In the previous articles of this series, I talked about why we need a new computing model and what that model should look like. The “why” was pretty clear – we’re drowning in accidental complexity while building distributed systems. The “what” painted a picture of a unified computing environment that makes building distributed applications more tenable. Now comes the challenging part – how do we get there?
Starting at the Foundation
When you’re building a skyscraper (yes, I’m bringing back that analogy from Part “Why”), you don’t start with the penthouse. You start with the foundation. In our case, that foundation is a programming model that treats distributed computing as a first-class citizen rather than a bolt-on addition.
As I mentioned earlier, we’re still using programming models that were designed for single-threaded programming on individual computers. We’ve been building distributed applications long enough that we can now identify some of the more durable building blocks of distributed systems. These include inter-service communication, authentication and security, state management, and fault tolerance. We can use these building blocks to design a new programming model that’s specifically tailored for distributed systems.
A new programming model needs to be accompanied by a programming language designed specifically for this new model of distributed systems.
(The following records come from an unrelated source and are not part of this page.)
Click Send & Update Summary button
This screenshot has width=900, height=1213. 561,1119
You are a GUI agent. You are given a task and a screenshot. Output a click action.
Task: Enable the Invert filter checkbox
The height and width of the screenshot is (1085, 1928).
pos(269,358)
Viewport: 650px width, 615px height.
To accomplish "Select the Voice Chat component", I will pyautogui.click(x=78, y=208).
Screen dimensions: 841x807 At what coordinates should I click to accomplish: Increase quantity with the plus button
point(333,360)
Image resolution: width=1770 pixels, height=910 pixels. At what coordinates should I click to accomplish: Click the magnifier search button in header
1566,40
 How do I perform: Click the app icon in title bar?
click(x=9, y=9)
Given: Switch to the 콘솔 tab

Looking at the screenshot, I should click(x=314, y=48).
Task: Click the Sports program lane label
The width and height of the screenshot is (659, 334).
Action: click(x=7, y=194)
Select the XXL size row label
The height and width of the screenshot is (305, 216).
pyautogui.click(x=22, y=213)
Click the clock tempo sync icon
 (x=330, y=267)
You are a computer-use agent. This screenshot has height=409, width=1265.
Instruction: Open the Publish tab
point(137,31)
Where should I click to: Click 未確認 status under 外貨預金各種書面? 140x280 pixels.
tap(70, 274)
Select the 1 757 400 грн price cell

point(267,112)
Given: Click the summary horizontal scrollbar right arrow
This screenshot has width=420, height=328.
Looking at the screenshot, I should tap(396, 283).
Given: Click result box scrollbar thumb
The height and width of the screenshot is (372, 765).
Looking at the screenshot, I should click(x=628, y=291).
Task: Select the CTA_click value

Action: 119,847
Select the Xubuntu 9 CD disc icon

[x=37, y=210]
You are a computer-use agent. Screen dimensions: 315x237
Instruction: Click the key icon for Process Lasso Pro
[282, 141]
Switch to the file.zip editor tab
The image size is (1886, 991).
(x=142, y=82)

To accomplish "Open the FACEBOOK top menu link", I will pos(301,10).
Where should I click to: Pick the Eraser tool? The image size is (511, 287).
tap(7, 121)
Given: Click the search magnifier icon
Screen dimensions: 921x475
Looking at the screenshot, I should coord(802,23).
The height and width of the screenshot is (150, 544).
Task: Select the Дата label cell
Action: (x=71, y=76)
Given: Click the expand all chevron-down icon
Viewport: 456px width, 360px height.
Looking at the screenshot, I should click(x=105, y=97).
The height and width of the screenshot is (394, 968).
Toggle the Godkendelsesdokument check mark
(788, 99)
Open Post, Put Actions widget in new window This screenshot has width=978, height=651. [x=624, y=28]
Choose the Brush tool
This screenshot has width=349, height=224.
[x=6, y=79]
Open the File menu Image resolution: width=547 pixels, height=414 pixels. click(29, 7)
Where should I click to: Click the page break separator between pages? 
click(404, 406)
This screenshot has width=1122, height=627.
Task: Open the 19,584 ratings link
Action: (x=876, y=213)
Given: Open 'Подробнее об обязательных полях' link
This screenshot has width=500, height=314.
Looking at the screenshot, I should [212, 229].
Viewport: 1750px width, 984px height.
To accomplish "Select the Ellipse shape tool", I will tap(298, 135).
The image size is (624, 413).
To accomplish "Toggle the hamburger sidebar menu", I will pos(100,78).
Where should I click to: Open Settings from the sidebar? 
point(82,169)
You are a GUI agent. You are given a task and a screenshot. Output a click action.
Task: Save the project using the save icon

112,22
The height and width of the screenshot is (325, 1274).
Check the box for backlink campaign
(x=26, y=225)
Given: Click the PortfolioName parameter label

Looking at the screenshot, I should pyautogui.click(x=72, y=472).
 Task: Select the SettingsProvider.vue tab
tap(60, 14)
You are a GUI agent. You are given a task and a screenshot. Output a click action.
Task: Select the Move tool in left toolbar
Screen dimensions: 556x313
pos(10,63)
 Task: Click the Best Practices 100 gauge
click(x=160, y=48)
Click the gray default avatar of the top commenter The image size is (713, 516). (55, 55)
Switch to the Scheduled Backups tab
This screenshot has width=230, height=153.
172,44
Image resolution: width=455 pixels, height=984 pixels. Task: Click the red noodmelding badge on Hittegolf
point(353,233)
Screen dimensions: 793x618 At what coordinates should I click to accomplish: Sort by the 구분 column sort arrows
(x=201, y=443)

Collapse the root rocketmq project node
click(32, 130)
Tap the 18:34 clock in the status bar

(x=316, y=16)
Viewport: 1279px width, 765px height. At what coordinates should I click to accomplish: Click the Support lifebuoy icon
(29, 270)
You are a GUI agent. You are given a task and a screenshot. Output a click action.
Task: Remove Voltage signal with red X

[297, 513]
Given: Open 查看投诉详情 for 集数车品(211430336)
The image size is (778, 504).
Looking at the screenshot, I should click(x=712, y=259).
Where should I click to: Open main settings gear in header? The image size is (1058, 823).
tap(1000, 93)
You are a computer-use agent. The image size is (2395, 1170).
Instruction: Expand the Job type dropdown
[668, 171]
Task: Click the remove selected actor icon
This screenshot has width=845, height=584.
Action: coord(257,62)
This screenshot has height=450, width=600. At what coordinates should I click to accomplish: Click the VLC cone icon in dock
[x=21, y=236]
Hold the “not another language” thought until you see what it would be capable of doing.
The Power of Grease
Simply removing friction without necessarily bringing any new capability alone makes a great difference in the rate of usage of something. We see it daily with differently designed apps.
It’s the same with programming. Think about how C unlocked systems programming for a whole new generation of developers while still letting assembly wizards dive deep when needed. Or how garbage collection in languages like Java enabled millions of developers to build complex applications faster.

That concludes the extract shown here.